# Given records start
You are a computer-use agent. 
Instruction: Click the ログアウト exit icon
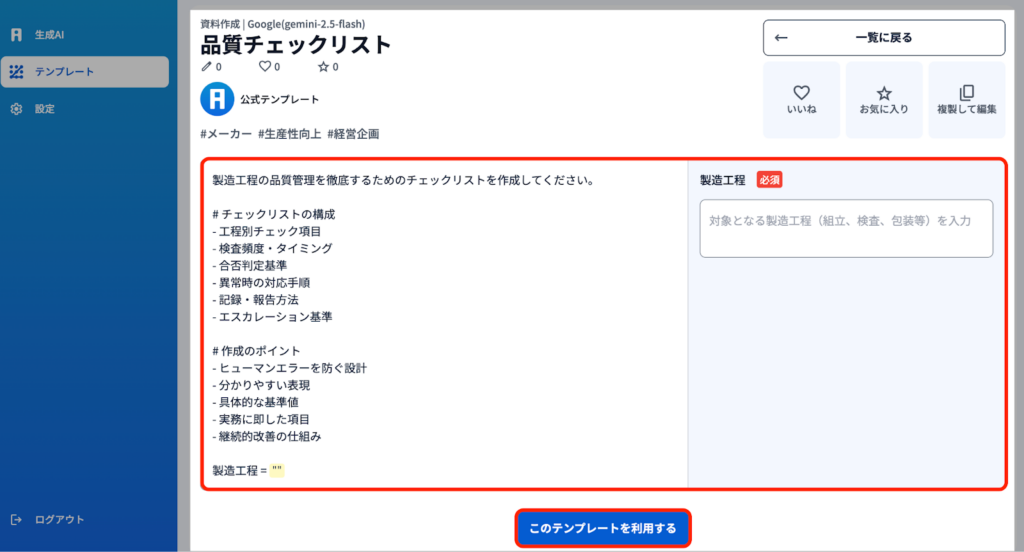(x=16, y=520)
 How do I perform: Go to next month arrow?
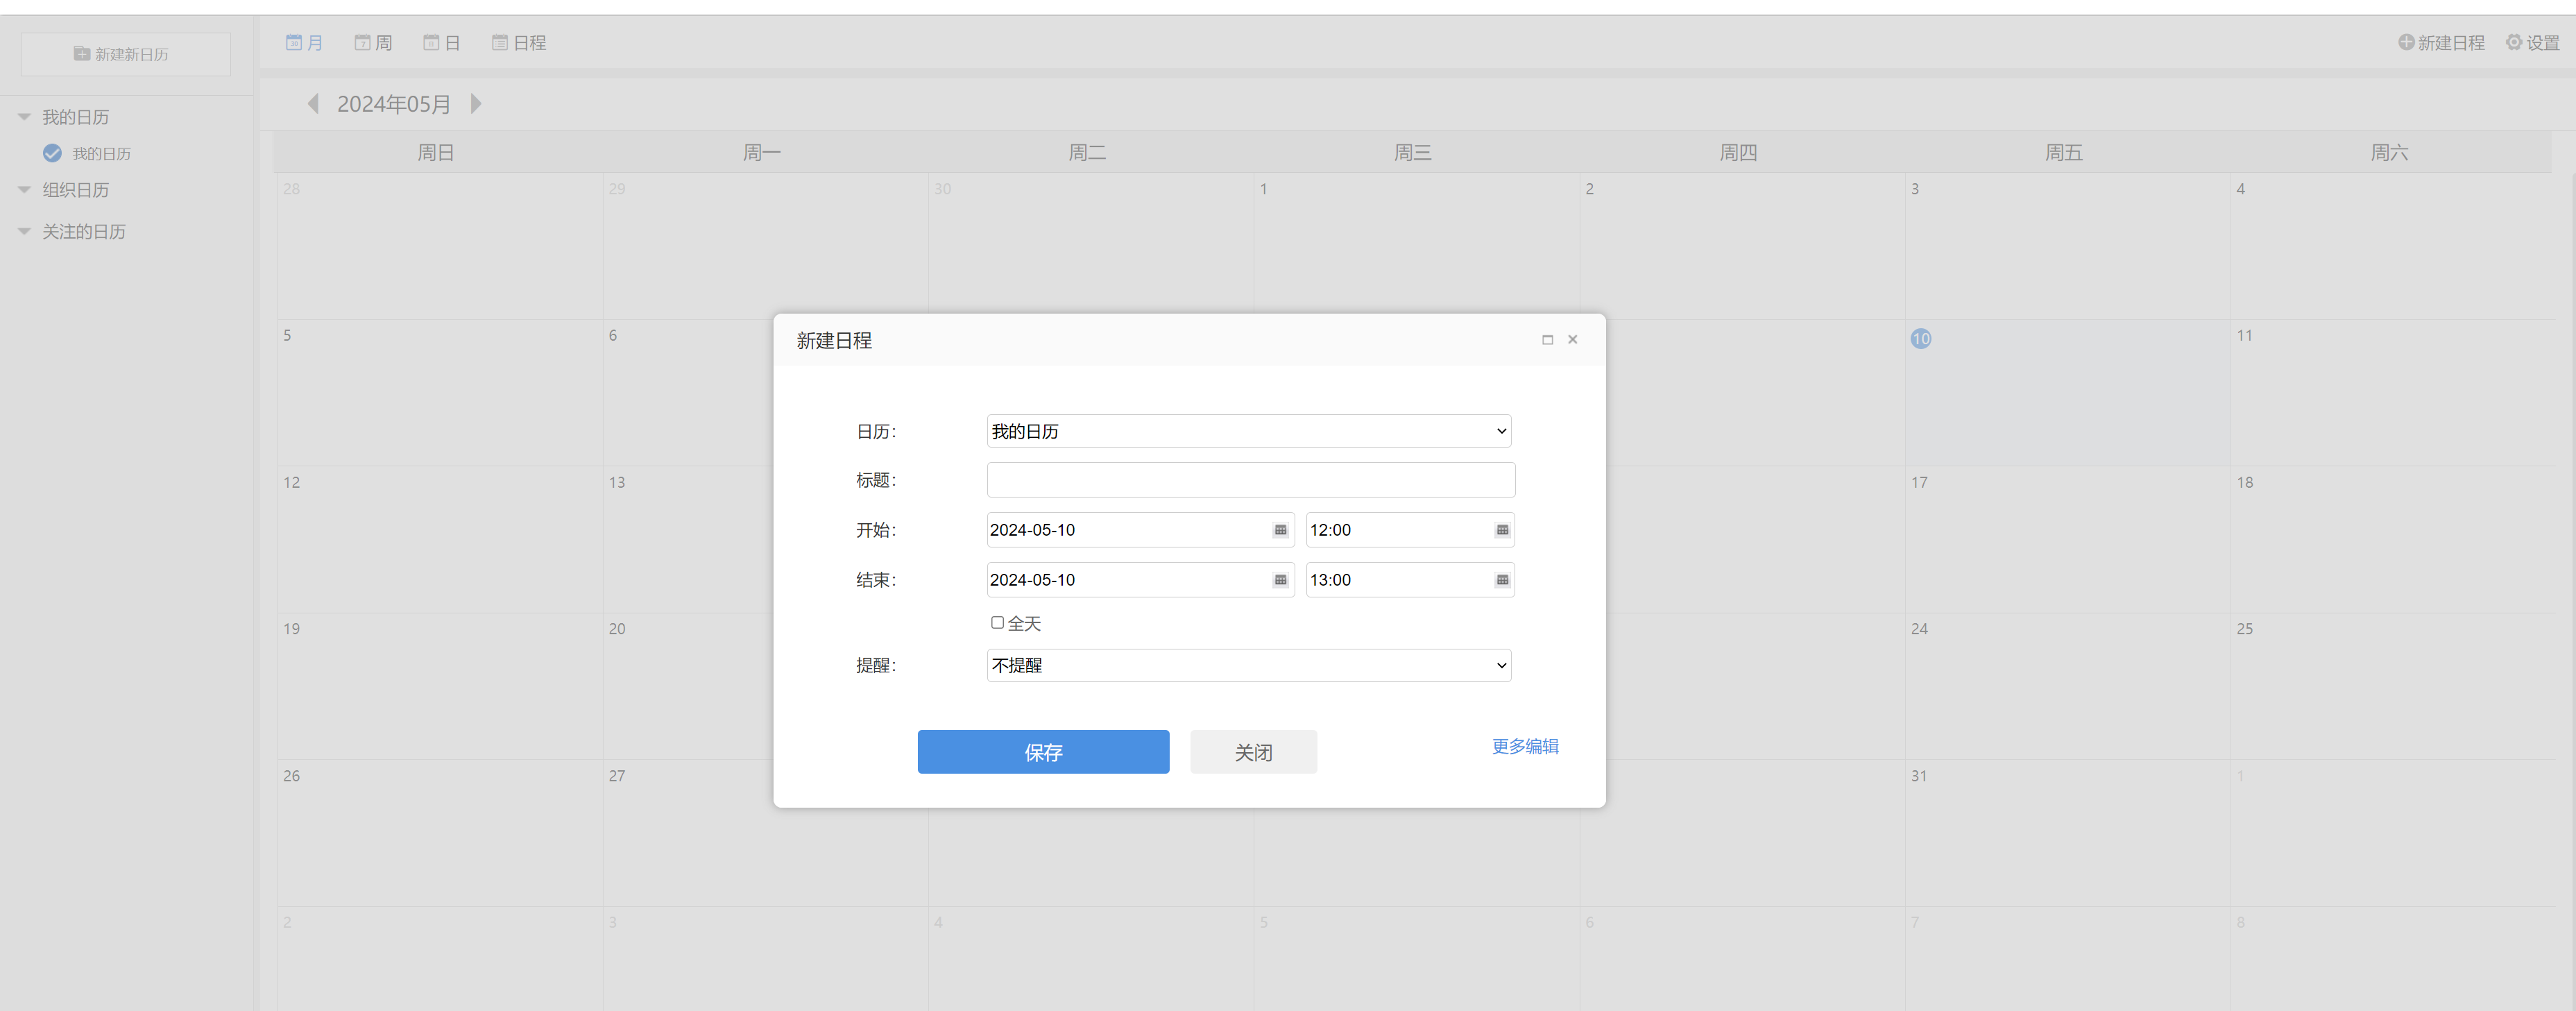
# Given records end
# Given records start
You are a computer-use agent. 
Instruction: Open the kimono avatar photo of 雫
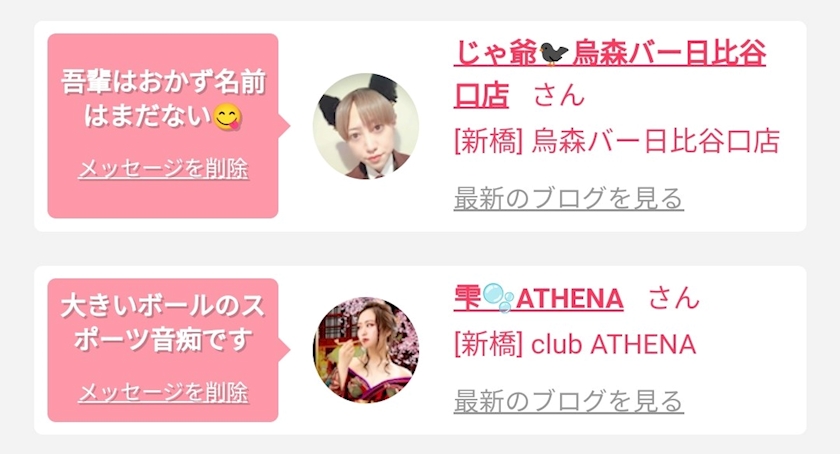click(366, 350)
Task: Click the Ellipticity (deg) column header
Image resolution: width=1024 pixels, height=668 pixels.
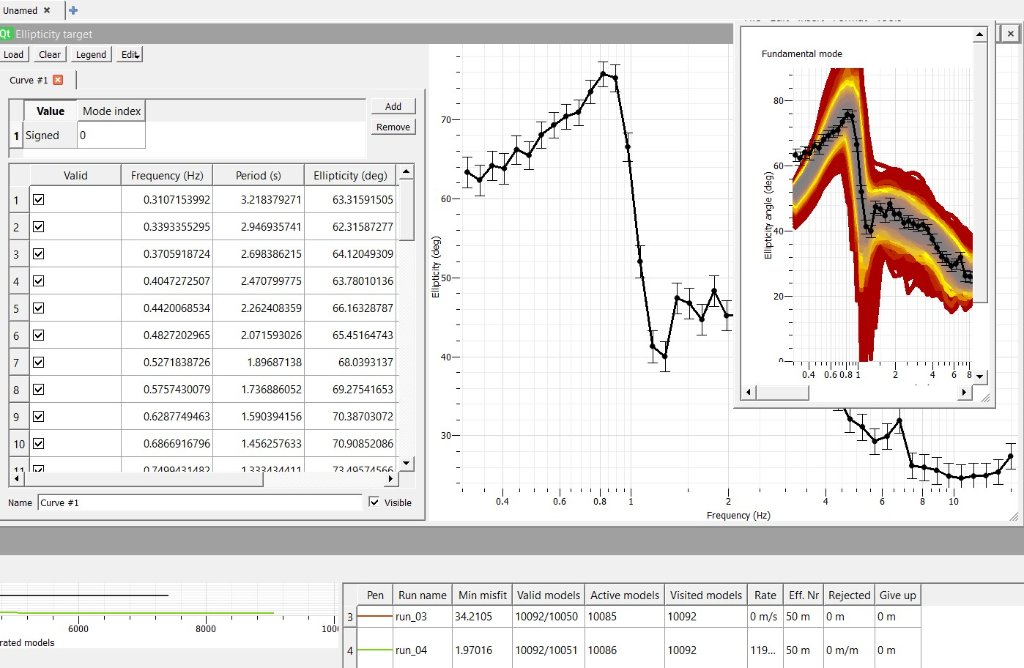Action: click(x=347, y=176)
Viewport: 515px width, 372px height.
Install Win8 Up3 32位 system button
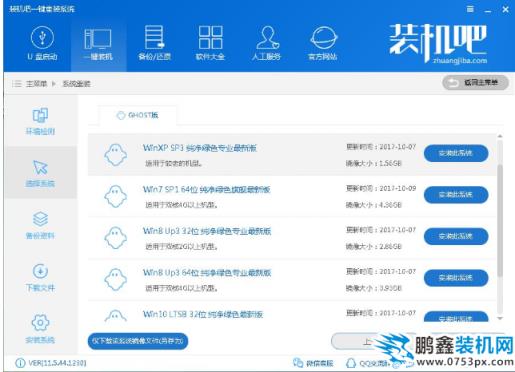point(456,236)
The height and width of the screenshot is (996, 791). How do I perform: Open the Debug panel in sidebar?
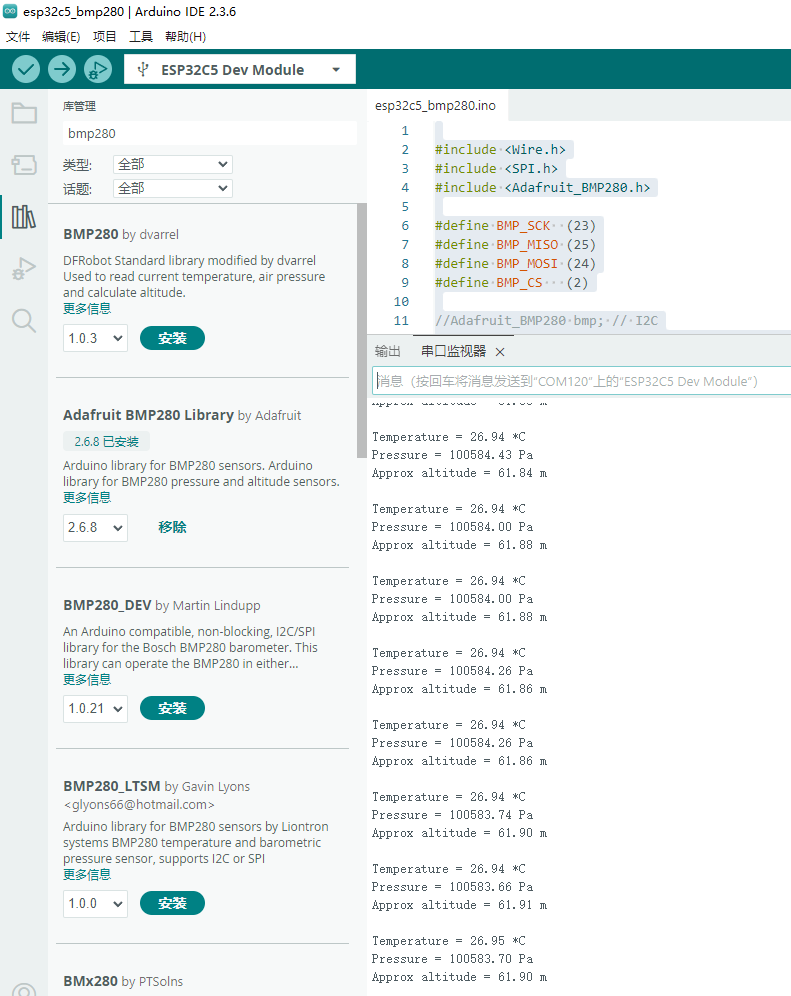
# Given records end
# Given records start
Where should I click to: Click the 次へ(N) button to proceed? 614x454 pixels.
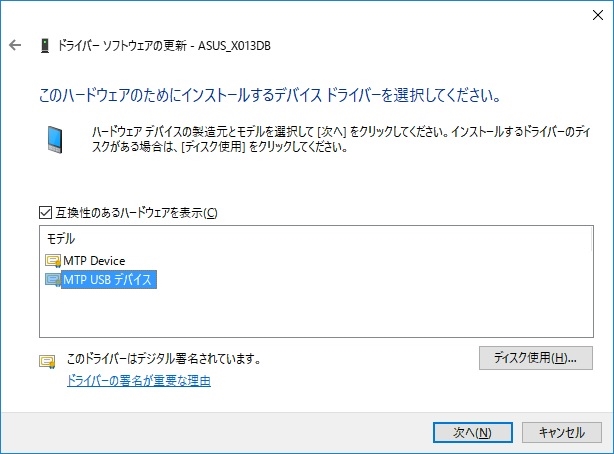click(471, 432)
# Given records end
→ Aim
Can you rewrite the part of the records that opens with the line containing "Viewport: 515px width, 372px height." and closes with the line containing "The height and", replacing "button" with "icon" and changing nothing else? Leave the pictures out of your answer.

→ Exercise response
Viewport: 515px width, 372px height.
Install Win8 Up3 32位 system icon
point(456,236)
The height and width of the screenshot is (996, 791). How do I perform: Open the Debug panel in sidebar?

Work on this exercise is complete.